The aging conversation’s heartbeat is loud and strong

The aging conversation’s heartbeat is loud and strong

Posted on January 21, 2013 by Nancy Henry, office manager for The Patterson Foundation

For The Patterson Foundation (TPF), having an exit strategy, or closing a partnership, is a vital element in each of our initiatives. Although that may sound final – it really isn’t. The beat does go on!

A great example is the initiative Aging with Dignity and Independence (ADI). Although The Patterson Foundation's work with ADI has since come to a close, what the initiative revealed during its community-based research and analysis continues to drive the aging conversation, ultimately leading to the creation of new realities in our community.

Here's a snapshot of this partnership:

TPF partnered with SCOPE and USF Sarasota-Manatee on the Aging with Dignity and Independence initiative. They conducted community-based Participatory Action Research (PAR) through community forums, focus groups and online surveys regarding perceptions of aging in our communities in relation to dignity and independence.

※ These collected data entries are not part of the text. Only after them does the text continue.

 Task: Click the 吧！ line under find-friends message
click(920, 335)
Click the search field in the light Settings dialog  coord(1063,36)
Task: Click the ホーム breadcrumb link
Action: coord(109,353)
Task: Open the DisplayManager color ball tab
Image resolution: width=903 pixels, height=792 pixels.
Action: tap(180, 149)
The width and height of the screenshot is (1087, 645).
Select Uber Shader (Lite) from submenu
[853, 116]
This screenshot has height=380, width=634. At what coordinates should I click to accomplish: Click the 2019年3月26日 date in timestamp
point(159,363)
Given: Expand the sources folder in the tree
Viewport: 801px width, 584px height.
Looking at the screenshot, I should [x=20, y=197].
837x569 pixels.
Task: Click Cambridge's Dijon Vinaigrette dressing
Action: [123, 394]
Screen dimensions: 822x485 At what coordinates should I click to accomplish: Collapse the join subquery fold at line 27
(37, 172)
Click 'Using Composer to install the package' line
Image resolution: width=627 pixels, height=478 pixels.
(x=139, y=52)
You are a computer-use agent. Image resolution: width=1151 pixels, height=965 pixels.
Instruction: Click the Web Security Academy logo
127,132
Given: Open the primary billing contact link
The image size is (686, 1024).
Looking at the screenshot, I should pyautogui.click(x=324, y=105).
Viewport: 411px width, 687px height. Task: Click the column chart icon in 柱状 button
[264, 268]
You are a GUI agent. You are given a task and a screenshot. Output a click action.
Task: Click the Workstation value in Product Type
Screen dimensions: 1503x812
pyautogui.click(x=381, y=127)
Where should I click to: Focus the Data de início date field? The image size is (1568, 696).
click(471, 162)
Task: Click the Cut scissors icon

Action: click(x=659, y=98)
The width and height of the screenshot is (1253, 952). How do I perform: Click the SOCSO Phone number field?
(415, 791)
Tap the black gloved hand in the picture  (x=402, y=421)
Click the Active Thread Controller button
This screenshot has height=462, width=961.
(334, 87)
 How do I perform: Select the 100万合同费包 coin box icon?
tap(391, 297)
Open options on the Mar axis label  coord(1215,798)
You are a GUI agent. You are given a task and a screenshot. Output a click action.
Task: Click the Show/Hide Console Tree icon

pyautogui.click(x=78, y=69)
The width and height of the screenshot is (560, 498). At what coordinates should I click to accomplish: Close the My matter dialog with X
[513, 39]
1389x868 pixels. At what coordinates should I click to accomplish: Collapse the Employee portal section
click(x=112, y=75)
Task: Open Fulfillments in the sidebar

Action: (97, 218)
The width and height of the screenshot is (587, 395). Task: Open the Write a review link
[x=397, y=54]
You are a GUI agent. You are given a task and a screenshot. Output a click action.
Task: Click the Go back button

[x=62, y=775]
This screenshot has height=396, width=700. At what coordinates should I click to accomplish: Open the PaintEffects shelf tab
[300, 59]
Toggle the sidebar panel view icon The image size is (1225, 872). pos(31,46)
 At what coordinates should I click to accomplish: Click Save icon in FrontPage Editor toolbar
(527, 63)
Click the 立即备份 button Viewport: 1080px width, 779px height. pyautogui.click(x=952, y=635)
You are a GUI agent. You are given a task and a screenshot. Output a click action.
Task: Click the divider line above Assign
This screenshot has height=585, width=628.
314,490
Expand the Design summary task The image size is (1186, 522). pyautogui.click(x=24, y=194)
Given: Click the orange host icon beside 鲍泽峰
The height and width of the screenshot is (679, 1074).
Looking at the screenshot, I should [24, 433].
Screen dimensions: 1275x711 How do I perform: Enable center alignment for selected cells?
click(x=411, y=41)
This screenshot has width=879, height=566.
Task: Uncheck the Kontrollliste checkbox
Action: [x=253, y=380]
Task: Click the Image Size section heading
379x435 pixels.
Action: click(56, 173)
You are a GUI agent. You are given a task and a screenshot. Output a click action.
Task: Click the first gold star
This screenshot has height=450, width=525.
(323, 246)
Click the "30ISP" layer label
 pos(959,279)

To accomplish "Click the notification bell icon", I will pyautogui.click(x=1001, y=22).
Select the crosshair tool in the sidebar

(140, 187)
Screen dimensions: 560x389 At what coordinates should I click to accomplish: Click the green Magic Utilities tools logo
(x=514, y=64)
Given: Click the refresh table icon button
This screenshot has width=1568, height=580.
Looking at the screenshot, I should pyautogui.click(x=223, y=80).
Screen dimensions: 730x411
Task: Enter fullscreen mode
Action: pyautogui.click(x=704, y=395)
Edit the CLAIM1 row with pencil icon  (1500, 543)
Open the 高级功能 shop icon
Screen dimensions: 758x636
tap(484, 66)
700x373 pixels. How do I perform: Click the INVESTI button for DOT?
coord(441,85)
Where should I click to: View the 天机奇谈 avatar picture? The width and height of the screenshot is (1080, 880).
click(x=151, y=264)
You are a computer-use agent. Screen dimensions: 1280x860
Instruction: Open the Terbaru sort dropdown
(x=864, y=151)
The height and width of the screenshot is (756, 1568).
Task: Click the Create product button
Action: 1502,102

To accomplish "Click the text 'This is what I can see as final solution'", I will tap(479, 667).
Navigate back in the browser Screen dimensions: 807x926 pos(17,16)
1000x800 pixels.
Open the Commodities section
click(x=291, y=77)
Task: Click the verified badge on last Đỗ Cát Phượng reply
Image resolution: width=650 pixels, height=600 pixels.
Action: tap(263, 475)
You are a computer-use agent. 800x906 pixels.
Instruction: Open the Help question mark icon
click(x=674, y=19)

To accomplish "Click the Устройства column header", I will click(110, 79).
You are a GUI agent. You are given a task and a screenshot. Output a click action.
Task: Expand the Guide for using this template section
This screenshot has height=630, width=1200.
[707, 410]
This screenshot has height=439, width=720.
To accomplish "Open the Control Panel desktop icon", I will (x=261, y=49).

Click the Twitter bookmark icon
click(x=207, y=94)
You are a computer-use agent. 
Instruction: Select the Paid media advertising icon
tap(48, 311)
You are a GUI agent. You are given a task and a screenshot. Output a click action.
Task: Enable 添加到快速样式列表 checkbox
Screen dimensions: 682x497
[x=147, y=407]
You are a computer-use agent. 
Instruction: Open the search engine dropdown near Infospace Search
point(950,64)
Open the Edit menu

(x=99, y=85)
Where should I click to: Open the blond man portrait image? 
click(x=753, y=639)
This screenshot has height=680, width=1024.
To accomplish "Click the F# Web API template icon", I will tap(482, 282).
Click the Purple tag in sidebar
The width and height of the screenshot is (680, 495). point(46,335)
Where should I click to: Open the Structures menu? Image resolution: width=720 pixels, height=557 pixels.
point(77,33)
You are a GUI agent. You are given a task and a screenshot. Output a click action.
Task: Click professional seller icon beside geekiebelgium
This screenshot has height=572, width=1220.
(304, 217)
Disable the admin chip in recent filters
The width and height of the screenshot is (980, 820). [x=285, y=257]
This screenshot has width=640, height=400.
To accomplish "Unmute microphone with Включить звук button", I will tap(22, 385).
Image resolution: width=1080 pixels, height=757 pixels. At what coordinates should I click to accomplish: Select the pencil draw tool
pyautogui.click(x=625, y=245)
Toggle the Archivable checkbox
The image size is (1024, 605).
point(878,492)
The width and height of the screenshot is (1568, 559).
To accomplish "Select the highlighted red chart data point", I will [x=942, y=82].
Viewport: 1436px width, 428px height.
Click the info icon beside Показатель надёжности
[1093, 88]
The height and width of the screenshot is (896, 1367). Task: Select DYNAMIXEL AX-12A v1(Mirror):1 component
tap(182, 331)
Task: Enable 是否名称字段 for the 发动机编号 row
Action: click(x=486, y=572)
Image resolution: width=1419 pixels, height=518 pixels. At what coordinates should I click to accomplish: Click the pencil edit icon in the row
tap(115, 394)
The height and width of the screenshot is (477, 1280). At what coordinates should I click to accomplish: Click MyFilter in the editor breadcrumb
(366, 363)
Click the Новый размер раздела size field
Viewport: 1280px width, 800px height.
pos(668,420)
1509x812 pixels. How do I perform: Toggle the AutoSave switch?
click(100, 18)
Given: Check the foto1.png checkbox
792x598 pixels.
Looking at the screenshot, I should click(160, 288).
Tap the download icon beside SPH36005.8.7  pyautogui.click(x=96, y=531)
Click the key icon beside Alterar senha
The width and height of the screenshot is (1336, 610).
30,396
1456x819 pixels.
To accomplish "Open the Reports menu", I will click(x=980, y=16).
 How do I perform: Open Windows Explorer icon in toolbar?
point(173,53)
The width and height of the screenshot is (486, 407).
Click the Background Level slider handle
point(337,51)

In early 2012, ADI’s findings were shared and presented by SCOPE and USF Sarasota-Manatee to the community, including elected officials, local organizations, state and national conferences, as well as the general public.

Actionable themes that emerged from the findings were:

• Meaningful involvement

• Aging in place

• Respect and inclusion

• Communication and information

• Transportation and mobility

• Health and well-being

So where do we go from here?

ADI’s innovative study design and important findings through community-driven engagement have since been presented to a targeted audience of like-minded professionals by ADI's initiative partner, Dr. Kathy Black, professor of social work and gerontology at USF Sarasota-Manatee.

Dr. Black has submitted three manuscripts for publication. The first two, "Aging in Community: Mobilizing a New Paradigm of Older Adults as a Core Social Resource" and "Community Dwelling Older Adults Perceptions of Dignity: Core Meanings, Supports and Challenges and Opportunities" have been accepted by the prestigious Journal of Applied Gerontology and Ageing and Society respectively. A third manuscript is under revision for the journal Aging, Activities and Adaptation. The Ageing and Society manuscript was also recently presented at the Gerontological Society of America 66th annual meeting.

Dr. Black is also vice-chair of the group Stakeholders in Aging Consortium,(more on this in an upcoming guest blog!) created by The Sarasota County Commission Alliance.

The aging conversation indeed continues in our community as well as nationally, and the possibilities and insights for “what can be” have been illuminated through ADI’s qualitative research findings and insights.

The results will ultimately help lead to transformative community change for an already present and ever growing resource: the older adult population. With more than 71.5 million Baby Boomers turning 65 in the next 17 years – one out of every five people will be an “older adult” by 2030.

That’s certainly a reality check and an incentive to be a part of the conversation! I encourage you to check out the wealth of information from the ADI initiative on SCOPE’s website … and ask yourself: What are the most important things regarding my dignity and independence as I live my life in my community?